10th International Aerosol Conference September 2 - September 7, 2018 America's Center Convention Complex St. Louis, Missouri, USA
Abstract View
Tissue-Delivered Dose – Not Exposure Concentration – Allows Conversion of Toxicological Studies into Acceptable Human Exposure Limits
OTMAR SCHMID, Helmholtz Zentrum Munchen, Comprehensive Pneumology Center
Abstract Number: 1495 Working Group: Aerosols and Health - Connecting the Dots
Abstract Inhalation toxicology studies with aerosols using animal (in vivo) or cell-based (in vitro) models of the lung are technologically challenging and typically require advanced aerosol equipment for controlled exposure conditions. In spite of these efforts, conversion of these toxicological data into regulatory relevant recommendations for safe/acceptable human exposure limits is often not possible due to fundamental flaws in aerosol dosimetry.
Frequently, estimated worst case scenarios for human exposure levels are chosen as guidance for toxicological studies and “no-response” at these exposure levels is FALSELY interpreted as indicator for “safe” materials. However, not exposure levels but tissue-/organ-delivered dose is essential for reliably risk assessment. Moreover, the susceptibility of the toxicological model (cell/animal) relative to an equivalent human response has to be assessed carefully. For instance, in vitro cell-based inflammatory responses frequently occur at much higher equivalent dose levels than observed in animal models or humans.
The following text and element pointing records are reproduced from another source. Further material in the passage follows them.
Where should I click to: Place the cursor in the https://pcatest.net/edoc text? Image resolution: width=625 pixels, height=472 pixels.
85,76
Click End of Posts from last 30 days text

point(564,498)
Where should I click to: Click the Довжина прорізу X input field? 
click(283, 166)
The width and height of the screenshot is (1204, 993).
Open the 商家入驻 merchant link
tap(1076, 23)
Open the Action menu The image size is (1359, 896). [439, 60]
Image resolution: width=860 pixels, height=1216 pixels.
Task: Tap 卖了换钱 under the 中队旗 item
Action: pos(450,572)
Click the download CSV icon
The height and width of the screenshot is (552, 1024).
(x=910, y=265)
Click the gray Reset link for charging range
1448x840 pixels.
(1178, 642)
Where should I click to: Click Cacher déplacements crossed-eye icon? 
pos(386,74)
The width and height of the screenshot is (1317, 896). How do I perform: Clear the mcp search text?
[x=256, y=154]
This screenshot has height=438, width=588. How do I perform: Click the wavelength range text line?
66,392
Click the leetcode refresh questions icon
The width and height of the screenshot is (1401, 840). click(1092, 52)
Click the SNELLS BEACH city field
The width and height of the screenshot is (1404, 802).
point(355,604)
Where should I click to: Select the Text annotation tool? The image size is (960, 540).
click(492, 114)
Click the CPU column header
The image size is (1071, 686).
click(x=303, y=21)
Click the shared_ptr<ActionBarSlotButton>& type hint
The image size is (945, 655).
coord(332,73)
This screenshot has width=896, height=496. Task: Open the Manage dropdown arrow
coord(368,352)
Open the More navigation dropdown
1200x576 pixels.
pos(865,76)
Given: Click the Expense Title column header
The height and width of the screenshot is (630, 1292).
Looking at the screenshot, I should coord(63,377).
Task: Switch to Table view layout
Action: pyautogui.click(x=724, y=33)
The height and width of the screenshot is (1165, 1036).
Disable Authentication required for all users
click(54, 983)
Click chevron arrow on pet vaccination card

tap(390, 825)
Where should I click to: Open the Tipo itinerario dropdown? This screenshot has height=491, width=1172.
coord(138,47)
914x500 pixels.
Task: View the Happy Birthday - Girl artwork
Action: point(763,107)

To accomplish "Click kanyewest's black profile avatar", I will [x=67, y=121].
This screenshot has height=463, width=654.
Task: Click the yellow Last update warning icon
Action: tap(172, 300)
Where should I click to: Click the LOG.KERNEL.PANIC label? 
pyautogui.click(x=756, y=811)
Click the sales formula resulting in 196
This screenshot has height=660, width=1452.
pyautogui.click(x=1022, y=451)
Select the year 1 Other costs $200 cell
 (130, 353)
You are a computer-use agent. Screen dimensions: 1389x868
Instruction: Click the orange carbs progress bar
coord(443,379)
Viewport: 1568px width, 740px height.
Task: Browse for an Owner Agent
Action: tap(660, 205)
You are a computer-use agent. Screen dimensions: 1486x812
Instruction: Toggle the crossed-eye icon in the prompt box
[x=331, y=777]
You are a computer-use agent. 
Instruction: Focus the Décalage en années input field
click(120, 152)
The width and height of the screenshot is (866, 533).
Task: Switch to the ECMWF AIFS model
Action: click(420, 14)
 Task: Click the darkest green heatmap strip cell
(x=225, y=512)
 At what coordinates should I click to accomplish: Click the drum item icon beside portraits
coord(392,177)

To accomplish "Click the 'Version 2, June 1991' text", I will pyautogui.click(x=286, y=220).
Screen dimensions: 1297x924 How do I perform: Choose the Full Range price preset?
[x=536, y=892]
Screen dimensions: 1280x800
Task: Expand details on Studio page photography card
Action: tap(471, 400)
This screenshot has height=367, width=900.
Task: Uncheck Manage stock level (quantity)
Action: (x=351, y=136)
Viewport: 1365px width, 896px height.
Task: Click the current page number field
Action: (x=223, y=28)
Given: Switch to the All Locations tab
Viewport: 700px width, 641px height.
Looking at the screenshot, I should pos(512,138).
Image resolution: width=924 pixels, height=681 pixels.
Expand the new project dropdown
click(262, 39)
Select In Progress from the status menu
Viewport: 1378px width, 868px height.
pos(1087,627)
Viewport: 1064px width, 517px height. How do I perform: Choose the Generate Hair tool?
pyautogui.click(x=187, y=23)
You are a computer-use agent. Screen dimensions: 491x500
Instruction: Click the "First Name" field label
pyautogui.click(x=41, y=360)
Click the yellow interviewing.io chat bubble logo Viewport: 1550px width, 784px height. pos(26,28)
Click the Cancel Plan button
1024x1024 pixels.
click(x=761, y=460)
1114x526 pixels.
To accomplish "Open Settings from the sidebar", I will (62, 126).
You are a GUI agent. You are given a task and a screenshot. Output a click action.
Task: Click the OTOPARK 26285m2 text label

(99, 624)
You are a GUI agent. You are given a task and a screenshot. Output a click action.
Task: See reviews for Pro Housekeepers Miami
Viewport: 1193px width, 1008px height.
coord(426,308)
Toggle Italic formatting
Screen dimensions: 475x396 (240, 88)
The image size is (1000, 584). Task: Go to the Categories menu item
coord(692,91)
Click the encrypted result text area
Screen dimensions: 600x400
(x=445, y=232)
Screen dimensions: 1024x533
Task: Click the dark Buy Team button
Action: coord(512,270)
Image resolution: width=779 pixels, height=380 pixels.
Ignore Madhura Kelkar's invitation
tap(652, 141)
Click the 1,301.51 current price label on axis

All of these issues have to be addressed for reliable risk assessment based on toxicological studies.
In this talk, the key factors linking exposure concentration in toxicological studies to equivalent human exposure concentrations and hence acceptable exposure limits are discussed. Essentially this requires careful consideration of the relationship between exposure concentration (external dose) and tissue-delivered dose (internal dose) which includes aerosol characteristics (size, density and shape) as well as geometry of the exposure system (e.g. lung morphology, geometry of cell exposure chamber), flow conditions (or respiratory conditions) and exposure time. As an example, an overview of currently available aerosol-cell exposure systems and suitable real-time dosimetry methods are presented (e.g. Quartz Crystal Microbalance).
Finally, the most difficult aspect of deriving acceptable exposure levels from toxicological studies is the assessment of model- and response-specific susceptibility factors. This issue will be elucidated by providing typical onset doses for various models and endpoints (cell-based, animal-based, acute/chronic response). These doses will be put into perspective by comparison with real world exposure scenarios in both urban and occupational settings.
This talk highlights the pivotal role of (normalized) tissue-/lung-delivered dose, preferentially in terms of surface area, for reliable risk assessment of inhaled particles. It also highlights important implications for the design of toxicological studies and the development of aerosol technology tailored towards the needs of health-effects studies.